Exercise description: Which lines of the entries below hold the word "Juniorská"? Report each of them.

Data records:
################
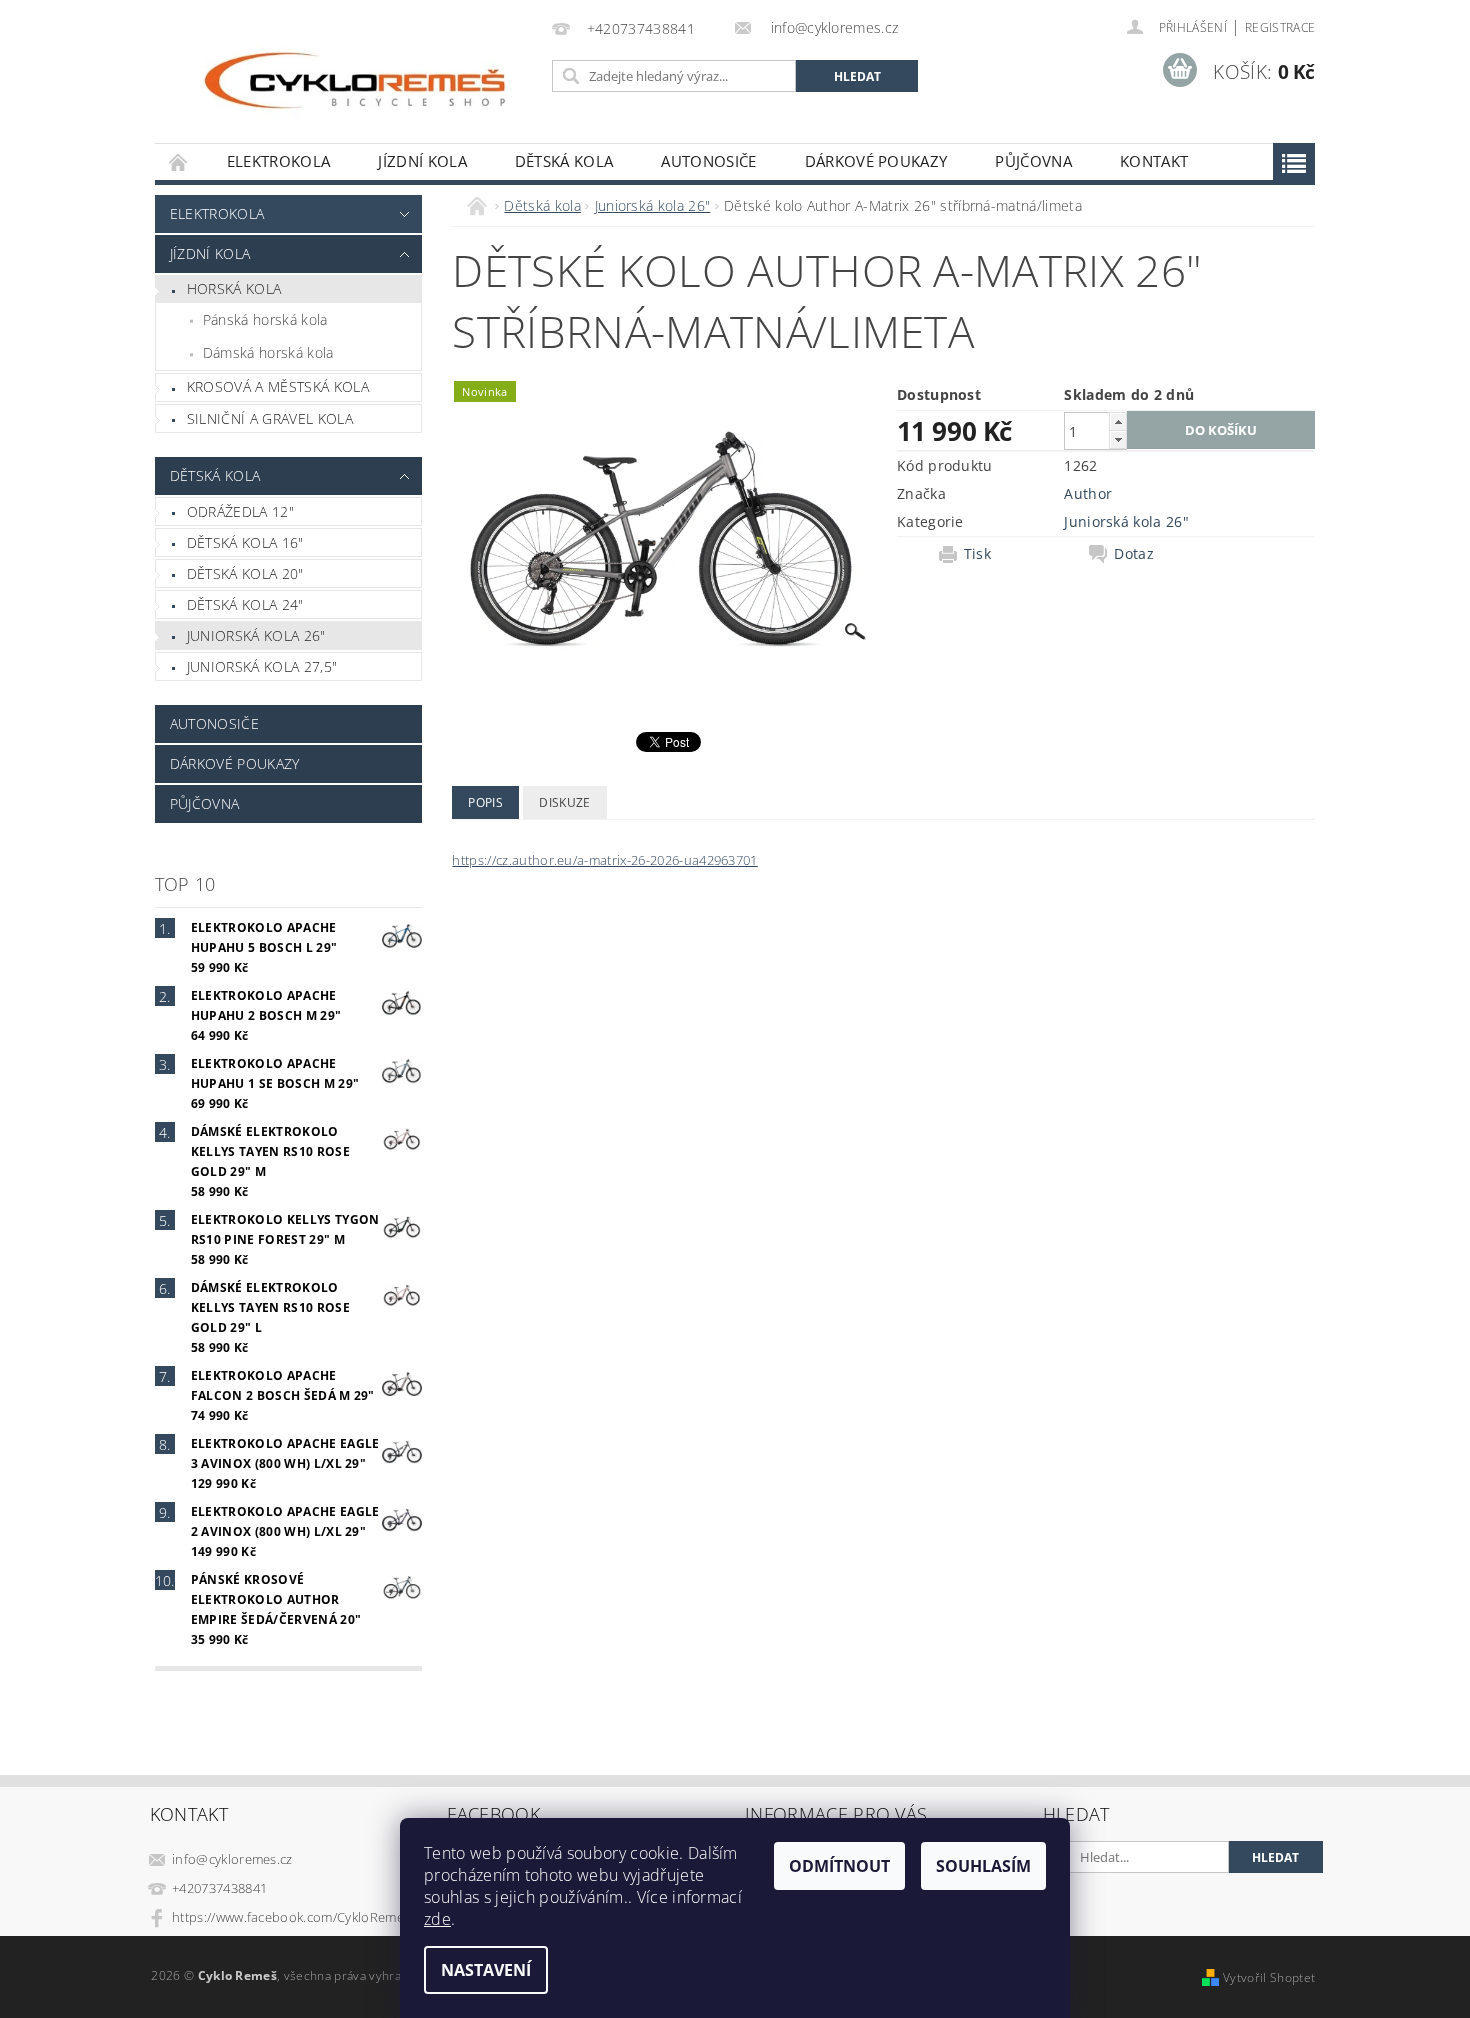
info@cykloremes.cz (232, 1859)
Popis (485, 802)
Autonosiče (708, 161)
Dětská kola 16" (245, 542)
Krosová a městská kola (278, 386)
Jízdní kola (422, 161)
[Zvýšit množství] (1118, 421)
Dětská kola (564, 161)
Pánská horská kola (265, 319)
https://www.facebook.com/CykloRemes (291, 1917)
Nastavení (486, 1970)
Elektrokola (279, 161)
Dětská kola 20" (245, 573)
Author (1088, 493)
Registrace (1280, 27)
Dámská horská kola (268, 352)
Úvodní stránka (179, 161)
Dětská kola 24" (245, 604)
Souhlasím (983, 1866)
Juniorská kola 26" (256, 635)
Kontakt (1154, 161)
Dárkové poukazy (876, 161)
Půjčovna (1033, 161)
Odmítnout (839, 1866)
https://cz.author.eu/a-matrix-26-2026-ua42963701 (604, 860)
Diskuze (564, 802)
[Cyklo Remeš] (350, 81)
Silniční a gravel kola (270, 418)
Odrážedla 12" (240, 511)
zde (437, 1919)
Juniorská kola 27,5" (262, 666)
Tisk (977, 554)
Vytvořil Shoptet (1269, 1977)
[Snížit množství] (1118, 439)
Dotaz (1134, 554)
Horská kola (234, 288)
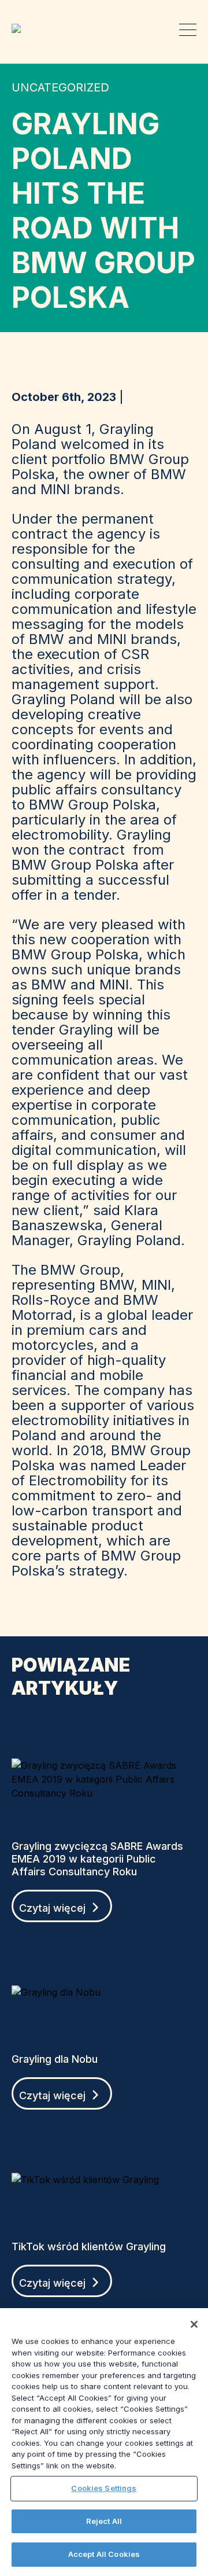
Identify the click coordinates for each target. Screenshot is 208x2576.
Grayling (20, 28)
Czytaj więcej (53, 1908)
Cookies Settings (103, 2488)
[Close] (194, 2324)
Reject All (104, 2521)
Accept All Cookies (104, 2554)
################
Task solution:
Juniorská kola 26" (256, 635)
Juniorská kola 27,5" (262, 666)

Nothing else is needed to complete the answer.